╭─ RECORDS PROVIDED
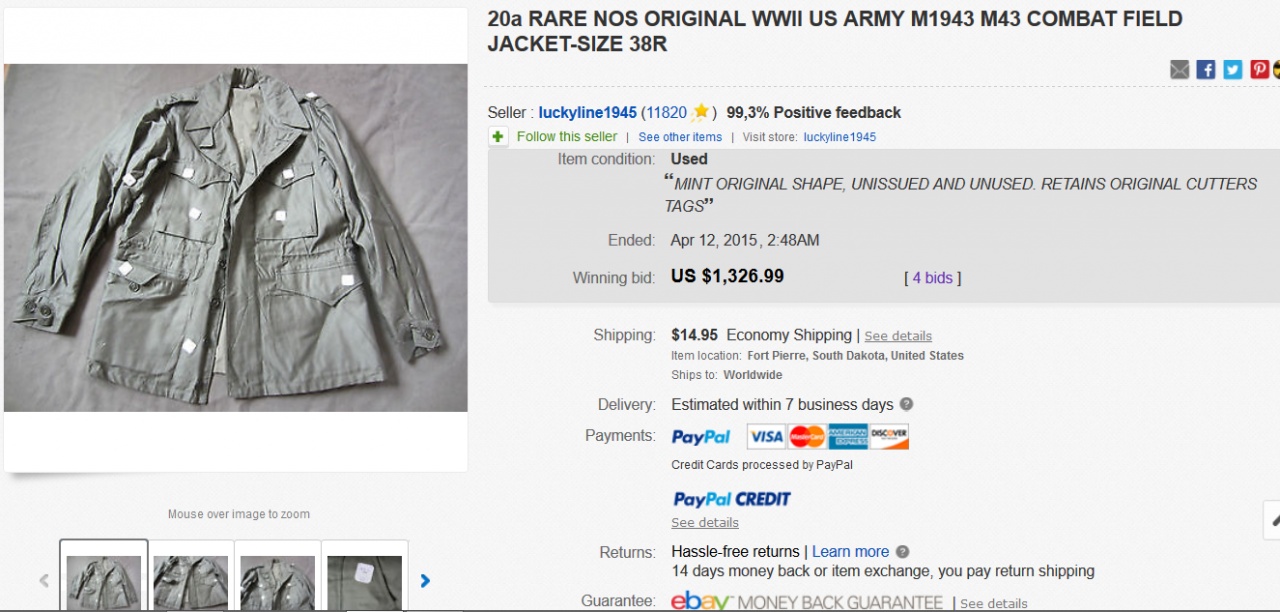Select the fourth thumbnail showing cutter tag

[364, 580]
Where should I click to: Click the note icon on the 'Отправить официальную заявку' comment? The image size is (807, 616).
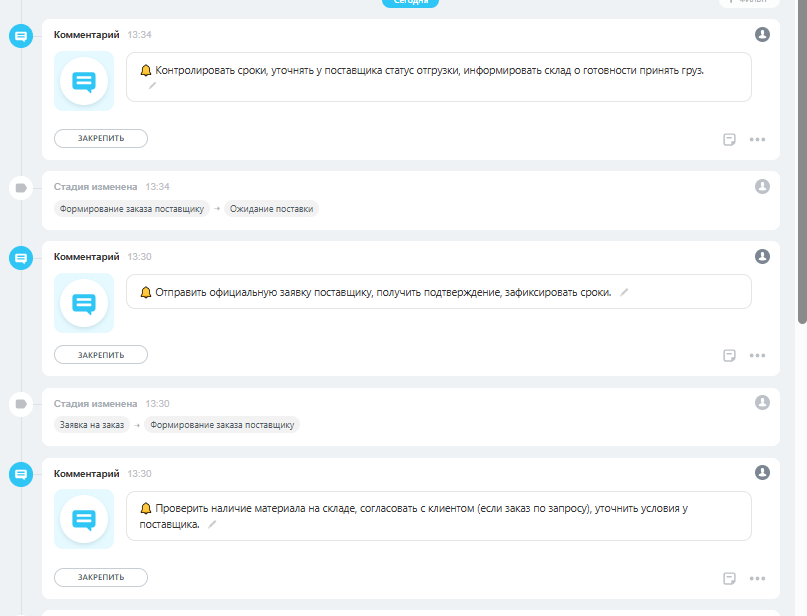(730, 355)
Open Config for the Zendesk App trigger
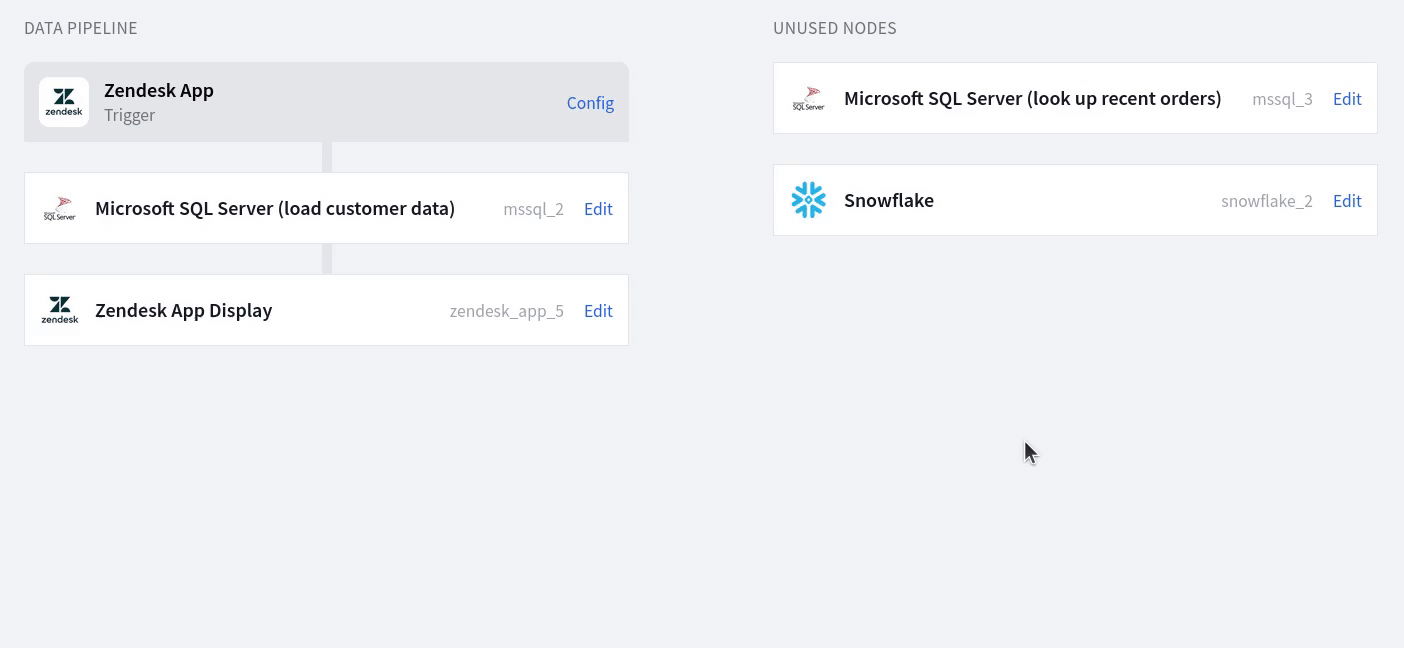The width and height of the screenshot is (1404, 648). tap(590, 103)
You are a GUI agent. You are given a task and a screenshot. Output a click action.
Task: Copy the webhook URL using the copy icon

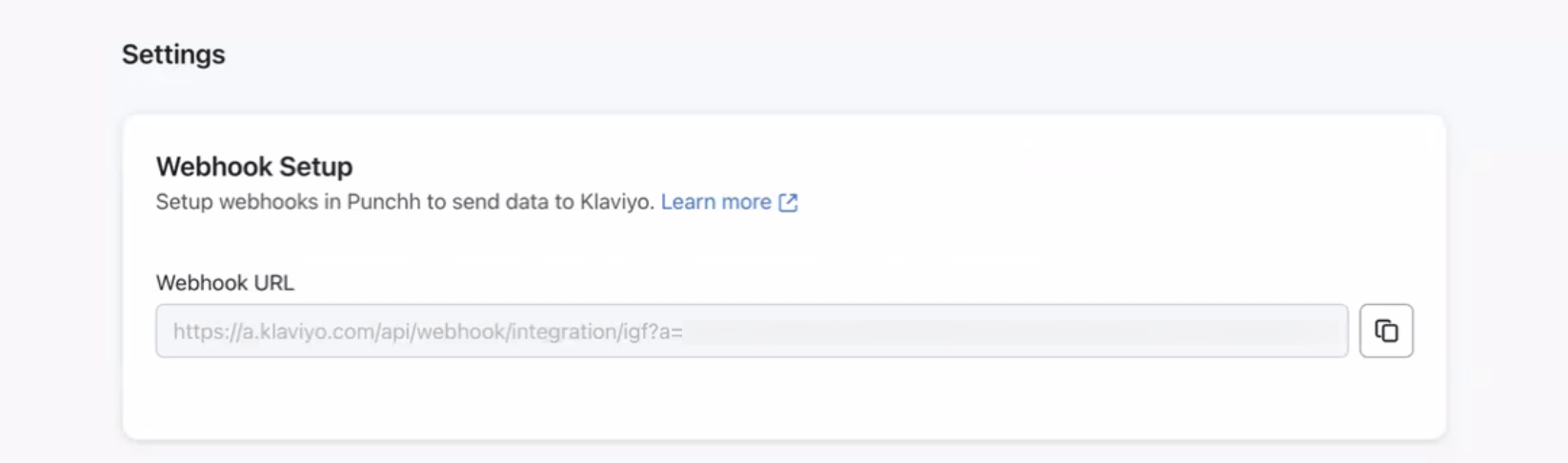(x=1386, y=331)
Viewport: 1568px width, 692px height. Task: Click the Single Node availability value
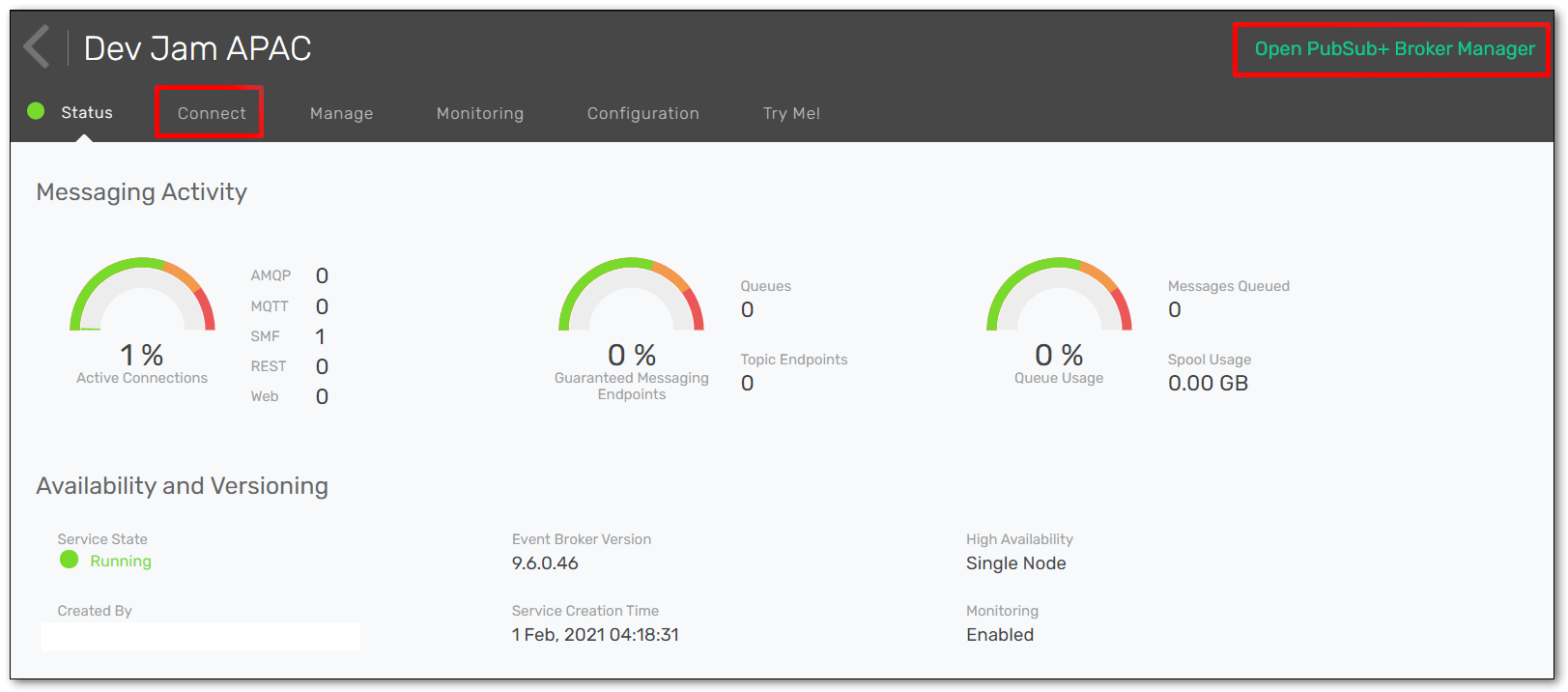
╰─
* AIM OF THE TASK *
What you write must match, line for line, the records from the line containing "You are a GUI" through the last line, with every picture left out.

* OUTPUT BELOW *
You are a GUI agent. You are given a task and a screenshot. Output a click action.
Task: Copy the webhook URL using the copy icon

(x=1386, y=331)
Viewport: 1568px width, 692px height. Task: Click the Single Node availability value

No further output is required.